Researchers claim to have discovered potentially infinite ways to circumvent the safety measures on key AI-powered chatbots like OpenAI, Google, and Anthropic.
Large language models, such as those used by ChatGPT, Bard, and Anthropic's Claude, are heavily controlled by tech firms. The devices are outfitted with a variety of safeguards to prevent them from being used for evil purposes, such as educating users on how to assemble a bomb or writing pages of hate speech.
Security analysts from Carnegie Mellon University in Pittsburgh and the Centre for A.I. Safety in San Francisco said last week that they have discovered ways to bypass these guardrails.
The researchers identified that they might leverage jailbreaks built for open-source systems to attack mainstream and closed AI platforms.
The report illustrated how automated adversarial attacks, primarily done by appending characters to the end of user inquiries, might be used to evade safety regulations and drive chatbots into creating harmful content, misinformation, or hate speech.
Unlike prior jailbreaks, the researchers' hacks were totally automated, allowing them to build a "virtually unlimited" number of similar attacks.
The researchers revealed their methodology to Google, Anthropic, and OpenAI. According to a Google spokesman, "while this is an issue across LLMs, we've built important guardrails into Bard - like the ones posited by this research - that we'll continue to improve over time."
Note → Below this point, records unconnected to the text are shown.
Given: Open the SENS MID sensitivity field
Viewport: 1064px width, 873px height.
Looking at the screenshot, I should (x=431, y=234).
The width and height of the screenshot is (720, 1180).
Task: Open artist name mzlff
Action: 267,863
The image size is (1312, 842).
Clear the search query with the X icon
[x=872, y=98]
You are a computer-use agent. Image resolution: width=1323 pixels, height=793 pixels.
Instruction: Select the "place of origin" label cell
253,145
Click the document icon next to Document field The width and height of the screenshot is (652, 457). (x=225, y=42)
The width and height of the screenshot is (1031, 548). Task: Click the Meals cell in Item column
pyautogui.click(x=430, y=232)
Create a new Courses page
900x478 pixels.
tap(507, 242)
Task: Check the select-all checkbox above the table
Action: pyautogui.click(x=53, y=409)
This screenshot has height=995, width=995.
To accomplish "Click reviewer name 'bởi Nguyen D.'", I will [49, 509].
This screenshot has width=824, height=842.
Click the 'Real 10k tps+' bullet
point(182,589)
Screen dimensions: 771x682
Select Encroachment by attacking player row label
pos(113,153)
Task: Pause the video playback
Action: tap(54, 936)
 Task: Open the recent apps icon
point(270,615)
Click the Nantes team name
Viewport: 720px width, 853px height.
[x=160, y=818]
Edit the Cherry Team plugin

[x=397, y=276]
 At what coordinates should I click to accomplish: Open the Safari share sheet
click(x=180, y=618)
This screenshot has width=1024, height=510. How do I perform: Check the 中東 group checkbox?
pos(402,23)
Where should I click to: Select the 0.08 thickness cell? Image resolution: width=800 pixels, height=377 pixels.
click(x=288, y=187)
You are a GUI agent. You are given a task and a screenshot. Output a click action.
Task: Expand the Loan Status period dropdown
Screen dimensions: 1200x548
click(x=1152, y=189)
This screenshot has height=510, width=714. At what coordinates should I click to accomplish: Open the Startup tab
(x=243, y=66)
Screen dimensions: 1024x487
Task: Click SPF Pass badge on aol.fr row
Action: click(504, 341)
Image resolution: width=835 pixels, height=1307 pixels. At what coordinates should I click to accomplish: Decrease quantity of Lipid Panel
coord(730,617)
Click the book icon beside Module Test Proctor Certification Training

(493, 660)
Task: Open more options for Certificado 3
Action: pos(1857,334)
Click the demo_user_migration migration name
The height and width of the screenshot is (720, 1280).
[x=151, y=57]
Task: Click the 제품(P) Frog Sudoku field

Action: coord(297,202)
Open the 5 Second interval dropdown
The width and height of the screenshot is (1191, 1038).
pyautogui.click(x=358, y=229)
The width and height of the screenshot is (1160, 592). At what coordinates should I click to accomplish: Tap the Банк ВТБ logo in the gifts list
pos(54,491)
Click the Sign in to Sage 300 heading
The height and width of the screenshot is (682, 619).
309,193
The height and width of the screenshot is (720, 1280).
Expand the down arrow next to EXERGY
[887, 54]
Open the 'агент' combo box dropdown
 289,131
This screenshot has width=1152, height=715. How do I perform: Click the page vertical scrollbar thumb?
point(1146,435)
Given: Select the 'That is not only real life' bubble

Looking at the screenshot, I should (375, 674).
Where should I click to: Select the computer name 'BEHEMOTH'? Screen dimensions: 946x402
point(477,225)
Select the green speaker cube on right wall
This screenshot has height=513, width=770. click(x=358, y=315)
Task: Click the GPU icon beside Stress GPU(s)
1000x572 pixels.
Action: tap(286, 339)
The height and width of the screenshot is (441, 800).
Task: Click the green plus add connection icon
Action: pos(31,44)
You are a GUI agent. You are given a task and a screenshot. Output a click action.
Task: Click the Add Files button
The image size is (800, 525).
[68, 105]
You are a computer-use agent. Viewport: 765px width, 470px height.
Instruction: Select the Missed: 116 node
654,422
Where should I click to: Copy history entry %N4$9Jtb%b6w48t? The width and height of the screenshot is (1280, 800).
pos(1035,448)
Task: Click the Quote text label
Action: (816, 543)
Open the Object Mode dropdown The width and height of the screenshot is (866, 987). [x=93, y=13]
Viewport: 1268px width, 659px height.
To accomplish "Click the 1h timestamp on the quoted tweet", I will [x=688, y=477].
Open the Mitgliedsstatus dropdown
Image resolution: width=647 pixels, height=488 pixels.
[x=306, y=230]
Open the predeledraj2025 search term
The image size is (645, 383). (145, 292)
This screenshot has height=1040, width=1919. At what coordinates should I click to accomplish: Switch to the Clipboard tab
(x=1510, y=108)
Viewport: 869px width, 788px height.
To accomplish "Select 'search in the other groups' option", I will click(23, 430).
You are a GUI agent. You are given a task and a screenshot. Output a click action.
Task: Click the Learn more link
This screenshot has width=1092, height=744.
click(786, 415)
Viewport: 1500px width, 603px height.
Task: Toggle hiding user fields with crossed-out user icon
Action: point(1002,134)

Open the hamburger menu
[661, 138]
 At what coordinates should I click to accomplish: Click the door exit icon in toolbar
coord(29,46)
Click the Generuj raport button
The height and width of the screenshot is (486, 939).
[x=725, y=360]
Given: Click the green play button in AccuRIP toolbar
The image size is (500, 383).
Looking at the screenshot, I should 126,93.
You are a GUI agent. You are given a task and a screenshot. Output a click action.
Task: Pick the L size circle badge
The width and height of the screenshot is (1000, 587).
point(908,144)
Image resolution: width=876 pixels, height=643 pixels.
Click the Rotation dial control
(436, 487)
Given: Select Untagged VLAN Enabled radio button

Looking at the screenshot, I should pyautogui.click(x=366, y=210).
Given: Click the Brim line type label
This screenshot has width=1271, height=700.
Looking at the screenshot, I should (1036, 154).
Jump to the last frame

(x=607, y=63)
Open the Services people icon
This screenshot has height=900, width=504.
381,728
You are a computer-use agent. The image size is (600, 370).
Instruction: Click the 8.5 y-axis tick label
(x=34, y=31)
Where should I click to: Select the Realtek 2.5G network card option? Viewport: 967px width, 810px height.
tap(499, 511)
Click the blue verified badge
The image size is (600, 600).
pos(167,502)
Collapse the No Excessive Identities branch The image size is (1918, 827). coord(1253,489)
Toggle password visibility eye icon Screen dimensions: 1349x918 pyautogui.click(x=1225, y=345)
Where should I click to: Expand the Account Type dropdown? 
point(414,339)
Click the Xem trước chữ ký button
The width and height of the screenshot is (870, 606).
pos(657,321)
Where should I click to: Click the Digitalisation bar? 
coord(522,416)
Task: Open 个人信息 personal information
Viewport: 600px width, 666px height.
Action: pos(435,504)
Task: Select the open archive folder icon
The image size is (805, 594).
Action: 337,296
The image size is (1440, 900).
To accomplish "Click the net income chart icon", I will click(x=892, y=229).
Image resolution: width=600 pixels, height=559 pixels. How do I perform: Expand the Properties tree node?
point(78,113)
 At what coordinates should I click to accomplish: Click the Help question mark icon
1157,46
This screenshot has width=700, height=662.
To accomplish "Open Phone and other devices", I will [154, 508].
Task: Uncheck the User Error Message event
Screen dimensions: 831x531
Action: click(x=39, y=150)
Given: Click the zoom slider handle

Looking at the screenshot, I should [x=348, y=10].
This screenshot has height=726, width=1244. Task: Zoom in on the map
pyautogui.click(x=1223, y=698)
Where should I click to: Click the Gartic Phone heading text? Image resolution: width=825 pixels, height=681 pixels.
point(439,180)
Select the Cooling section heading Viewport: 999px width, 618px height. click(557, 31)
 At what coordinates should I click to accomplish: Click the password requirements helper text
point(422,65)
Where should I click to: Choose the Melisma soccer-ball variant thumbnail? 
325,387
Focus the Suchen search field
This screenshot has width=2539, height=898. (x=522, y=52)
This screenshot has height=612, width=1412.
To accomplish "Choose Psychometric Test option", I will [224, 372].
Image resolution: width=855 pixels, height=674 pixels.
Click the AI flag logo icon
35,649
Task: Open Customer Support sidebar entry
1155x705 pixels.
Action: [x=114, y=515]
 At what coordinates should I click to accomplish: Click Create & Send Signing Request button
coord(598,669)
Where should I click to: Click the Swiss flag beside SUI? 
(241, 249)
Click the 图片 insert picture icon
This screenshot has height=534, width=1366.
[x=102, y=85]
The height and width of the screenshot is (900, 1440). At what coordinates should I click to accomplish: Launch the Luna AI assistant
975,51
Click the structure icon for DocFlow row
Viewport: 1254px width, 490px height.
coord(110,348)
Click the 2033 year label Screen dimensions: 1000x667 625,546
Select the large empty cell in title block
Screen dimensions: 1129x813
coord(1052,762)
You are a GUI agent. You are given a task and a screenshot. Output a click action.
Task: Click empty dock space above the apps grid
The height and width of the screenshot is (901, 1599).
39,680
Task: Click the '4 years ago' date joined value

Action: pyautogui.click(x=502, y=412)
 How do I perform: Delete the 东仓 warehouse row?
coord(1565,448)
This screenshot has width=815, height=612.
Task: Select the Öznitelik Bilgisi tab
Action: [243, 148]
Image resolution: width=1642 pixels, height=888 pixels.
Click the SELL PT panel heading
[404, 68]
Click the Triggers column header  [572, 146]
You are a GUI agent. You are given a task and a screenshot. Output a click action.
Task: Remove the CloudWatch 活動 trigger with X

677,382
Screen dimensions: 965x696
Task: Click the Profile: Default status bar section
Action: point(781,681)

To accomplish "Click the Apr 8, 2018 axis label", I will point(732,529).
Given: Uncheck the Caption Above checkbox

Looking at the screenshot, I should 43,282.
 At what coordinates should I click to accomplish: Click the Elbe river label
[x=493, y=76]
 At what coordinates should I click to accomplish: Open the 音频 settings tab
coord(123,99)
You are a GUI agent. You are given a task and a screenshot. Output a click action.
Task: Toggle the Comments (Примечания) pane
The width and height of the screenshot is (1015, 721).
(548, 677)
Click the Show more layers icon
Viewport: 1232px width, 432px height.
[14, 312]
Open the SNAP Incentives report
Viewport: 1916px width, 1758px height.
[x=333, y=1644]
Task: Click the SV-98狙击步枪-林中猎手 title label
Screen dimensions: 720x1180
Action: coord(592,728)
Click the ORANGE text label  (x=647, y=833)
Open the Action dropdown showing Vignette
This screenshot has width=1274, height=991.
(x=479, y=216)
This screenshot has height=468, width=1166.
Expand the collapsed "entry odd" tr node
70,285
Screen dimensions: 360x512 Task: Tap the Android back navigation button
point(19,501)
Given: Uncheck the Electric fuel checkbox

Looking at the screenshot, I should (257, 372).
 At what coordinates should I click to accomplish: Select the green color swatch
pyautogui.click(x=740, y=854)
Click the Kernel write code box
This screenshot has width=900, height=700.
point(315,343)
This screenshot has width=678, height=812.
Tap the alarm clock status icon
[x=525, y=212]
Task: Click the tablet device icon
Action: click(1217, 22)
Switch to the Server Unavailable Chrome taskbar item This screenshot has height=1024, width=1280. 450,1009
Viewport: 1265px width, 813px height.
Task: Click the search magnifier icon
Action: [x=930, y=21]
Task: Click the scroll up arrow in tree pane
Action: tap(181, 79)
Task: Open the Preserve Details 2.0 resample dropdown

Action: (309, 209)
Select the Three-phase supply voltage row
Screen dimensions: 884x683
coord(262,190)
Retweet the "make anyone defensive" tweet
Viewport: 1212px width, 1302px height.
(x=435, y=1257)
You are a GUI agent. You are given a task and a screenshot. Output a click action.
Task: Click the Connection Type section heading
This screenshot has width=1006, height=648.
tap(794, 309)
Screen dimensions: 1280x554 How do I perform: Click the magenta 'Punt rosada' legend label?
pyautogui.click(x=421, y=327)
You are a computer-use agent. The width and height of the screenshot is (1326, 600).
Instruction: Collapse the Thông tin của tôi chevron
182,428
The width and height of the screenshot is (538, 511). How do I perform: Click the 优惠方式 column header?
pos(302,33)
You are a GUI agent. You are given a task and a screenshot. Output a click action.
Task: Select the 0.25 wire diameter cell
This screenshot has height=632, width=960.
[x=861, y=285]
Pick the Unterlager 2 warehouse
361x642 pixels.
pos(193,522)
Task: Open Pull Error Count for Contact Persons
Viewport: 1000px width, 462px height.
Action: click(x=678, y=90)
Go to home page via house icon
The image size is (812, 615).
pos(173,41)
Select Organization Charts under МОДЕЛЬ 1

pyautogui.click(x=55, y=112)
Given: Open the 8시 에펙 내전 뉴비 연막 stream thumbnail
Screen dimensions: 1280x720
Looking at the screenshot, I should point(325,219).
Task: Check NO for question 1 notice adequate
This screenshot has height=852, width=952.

Anthropic representatives described jailbreaking measures as an active study area, with more work to be done. "We are experimenting with ways to enhance base model guardrails to make them more "harmless," said a spokesperson, "while also studying extra levels of defence."
When Microsoft's AI-powered Bing and OpenAI's ChatGPT were made available, many users relished in finding ways to break the rules of the system. Early hacks were soon patched up by IT companies, including one where the chatbot was instructed to respond as if it had no content moderation.
The researchers did point out that it was "unclear" whether prominent model manufacturers would ever be able to entirely prevent such conduct. In addition to the safety of making potent open-source language models available to the public, this raises concerns about how AI systems are controlled.